* _Given request_: Starting at the line that contains "Open the Hi" and ending at the line that contains "coord(90,803)", reproduce those records with "toolbar" swapped for "ribbon" and every other part unchanged.

* _Given records_:
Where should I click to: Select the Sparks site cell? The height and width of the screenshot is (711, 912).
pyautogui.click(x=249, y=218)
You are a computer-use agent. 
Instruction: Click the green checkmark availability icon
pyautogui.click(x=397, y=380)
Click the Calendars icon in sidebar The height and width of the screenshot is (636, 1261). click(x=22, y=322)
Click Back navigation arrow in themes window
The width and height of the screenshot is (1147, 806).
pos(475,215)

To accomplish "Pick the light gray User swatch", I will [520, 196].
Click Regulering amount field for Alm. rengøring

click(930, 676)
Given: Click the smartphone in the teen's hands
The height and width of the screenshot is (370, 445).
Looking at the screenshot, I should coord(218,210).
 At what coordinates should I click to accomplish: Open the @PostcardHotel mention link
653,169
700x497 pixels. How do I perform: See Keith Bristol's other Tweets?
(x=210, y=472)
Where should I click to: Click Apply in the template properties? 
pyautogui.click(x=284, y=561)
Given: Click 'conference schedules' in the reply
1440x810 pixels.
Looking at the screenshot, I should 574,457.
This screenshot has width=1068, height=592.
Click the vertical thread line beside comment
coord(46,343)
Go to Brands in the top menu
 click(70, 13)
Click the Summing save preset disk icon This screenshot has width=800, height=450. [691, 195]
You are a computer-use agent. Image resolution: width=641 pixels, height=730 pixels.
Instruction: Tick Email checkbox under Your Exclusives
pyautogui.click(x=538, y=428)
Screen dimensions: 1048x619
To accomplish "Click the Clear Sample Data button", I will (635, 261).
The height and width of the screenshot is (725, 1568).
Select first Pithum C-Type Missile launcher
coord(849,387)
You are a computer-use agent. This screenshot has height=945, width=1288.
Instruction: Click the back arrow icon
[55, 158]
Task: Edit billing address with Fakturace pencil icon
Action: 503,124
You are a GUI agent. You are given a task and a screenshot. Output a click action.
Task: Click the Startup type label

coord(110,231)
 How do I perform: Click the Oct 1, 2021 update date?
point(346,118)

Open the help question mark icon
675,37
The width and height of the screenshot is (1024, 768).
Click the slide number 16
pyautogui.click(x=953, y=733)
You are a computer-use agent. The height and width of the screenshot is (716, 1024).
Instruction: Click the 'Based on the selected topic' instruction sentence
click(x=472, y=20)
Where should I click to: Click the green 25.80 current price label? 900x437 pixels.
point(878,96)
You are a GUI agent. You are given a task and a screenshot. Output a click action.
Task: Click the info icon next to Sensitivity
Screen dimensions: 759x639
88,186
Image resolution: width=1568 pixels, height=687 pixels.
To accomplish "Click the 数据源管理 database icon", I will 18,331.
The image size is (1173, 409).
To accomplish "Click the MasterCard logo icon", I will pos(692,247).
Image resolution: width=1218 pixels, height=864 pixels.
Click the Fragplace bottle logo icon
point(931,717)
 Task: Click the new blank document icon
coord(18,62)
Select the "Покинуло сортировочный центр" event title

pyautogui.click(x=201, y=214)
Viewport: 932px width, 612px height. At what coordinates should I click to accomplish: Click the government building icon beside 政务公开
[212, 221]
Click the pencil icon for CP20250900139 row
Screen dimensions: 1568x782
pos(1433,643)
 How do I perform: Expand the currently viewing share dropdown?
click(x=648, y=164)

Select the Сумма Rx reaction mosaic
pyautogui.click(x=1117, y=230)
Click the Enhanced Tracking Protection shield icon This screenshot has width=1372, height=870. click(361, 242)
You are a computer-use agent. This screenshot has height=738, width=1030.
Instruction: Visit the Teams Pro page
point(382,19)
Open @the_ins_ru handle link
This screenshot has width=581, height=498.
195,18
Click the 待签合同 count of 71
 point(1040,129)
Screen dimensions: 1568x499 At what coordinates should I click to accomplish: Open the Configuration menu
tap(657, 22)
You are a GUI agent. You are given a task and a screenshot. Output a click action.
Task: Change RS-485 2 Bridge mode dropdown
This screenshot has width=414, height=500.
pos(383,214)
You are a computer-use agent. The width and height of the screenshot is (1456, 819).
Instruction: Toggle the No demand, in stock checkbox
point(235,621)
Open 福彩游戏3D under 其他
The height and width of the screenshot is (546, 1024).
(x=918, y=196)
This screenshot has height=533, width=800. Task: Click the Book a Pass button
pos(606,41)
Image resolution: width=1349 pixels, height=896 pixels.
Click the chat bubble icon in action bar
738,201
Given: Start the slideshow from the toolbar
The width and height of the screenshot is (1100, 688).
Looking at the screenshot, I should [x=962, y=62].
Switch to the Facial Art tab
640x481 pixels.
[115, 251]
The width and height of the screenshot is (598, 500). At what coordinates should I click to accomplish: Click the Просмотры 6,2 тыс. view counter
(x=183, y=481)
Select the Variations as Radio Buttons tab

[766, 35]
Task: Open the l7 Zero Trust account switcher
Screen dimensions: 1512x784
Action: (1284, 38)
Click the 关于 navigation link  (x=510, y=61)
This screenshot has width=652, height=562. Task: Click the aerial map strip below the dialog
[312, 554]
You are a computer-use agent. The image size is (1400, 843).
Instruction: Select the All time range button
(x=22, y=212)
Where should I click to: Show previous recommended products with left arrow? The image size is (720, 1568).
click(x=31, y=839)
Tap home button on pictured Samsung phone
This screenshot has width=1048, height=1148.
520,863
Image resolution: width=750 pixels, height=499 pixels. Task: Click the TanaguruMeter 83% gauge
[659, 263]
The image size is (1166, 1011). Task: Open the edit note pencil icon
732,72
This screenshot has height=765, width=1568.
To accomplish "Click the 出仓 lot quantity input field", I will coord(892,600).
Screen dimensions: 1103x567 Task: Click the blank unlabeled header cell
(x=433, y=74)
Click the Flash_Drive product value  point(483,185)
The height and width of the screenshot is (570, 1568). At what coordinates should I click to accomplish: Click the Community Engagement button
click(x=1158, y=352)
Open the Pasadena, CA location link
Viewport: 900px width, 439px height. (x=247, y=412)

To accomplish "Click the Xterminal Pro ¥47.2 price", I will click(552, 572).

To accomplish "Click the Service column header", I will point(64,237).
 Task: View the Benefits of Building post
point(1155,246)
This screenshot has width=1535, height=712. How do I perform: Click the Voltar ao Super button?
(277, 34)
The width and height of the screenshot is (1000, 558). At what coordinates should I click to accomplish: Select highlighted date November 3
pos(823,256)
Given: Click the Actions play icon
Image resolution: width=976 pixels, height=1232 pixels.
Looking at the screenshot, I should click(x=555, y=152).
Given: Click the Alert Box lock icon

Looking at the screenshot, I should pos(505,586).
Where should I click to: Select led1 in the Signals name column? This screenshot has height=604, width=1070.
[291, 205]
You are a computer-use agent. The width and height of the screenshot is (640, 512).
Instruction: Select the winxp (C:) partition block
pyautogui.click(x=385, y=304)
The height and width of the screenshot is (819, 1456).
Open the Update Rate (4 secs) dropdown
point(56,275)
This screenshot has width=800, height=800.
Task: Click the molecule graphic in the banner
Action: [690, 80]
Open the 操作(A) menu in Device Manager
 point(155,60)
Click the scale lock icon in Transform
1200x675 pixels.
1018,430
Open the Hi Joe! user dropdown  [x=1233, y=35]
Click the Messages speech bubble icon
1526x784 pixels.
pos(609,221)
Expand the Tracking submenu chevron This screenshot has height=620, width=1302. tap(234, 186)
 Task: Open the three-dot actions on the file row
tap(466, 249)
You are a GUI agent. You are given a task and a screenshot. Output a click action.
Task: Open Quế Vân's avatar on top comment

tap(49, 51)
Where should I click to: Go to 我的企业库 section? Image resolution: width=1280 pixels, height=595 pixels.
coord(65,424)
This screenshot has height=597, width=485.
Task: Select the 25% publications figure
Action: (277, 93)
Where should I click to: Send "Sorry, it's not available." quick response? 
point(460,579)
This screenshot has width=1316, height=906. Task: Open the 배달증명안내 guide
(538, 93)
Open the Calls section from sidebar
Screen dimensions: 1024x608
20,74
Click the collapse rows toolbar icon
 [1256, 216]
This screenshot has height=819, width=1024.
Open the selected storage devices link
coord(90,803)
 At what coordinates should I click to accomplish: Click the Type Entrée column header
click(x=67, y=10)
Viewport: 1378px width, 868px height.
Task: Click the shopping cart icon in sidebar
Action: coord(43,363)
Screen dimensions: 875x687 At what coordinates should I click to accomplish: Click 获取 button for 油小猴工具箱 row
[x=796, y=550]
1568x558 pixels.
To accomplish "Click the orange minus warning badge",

* _Task solution_:
Open the Hi Joe! user dropdown  [x=1233, y=35]
Click the Messages speech bubble icon
1526x784 pixels.
pos(609,221)
Expand the Tracking submenu chevron This screenshot has height=620, width=1302. tap(234, 186)
 Task: Open the three-dot actions on the file row
tap(466, 249)
You are a GUI agent. You are given a task and a screenshot. Output a click action.
Task: Open Quế Vân's avatar on top comment

tap(49, 51)
Where should I click to: Go to 我的企业库 section? Image resolution: width=1280 pixels, height=595 pixels.
coord(65,424)
This screenshot has height=597, width=485.
Task: Select the 25% publications figure
Action: (277, 93)
Where should I click to: Send "Sorry, it's not available." quick response? 
point(460,579)
This screenshot has width=1316, height=906. Task: Open the 배달증명안내 guide
(538, 93)
Open the Calls section from sidebar
Screen dimensions: 1024x608
20,74
Click the collapse rows ribbon icon
 [1256, 216]
This screenshot has height=819, width=1024.
Open the selected storage devices link
coord(90,803)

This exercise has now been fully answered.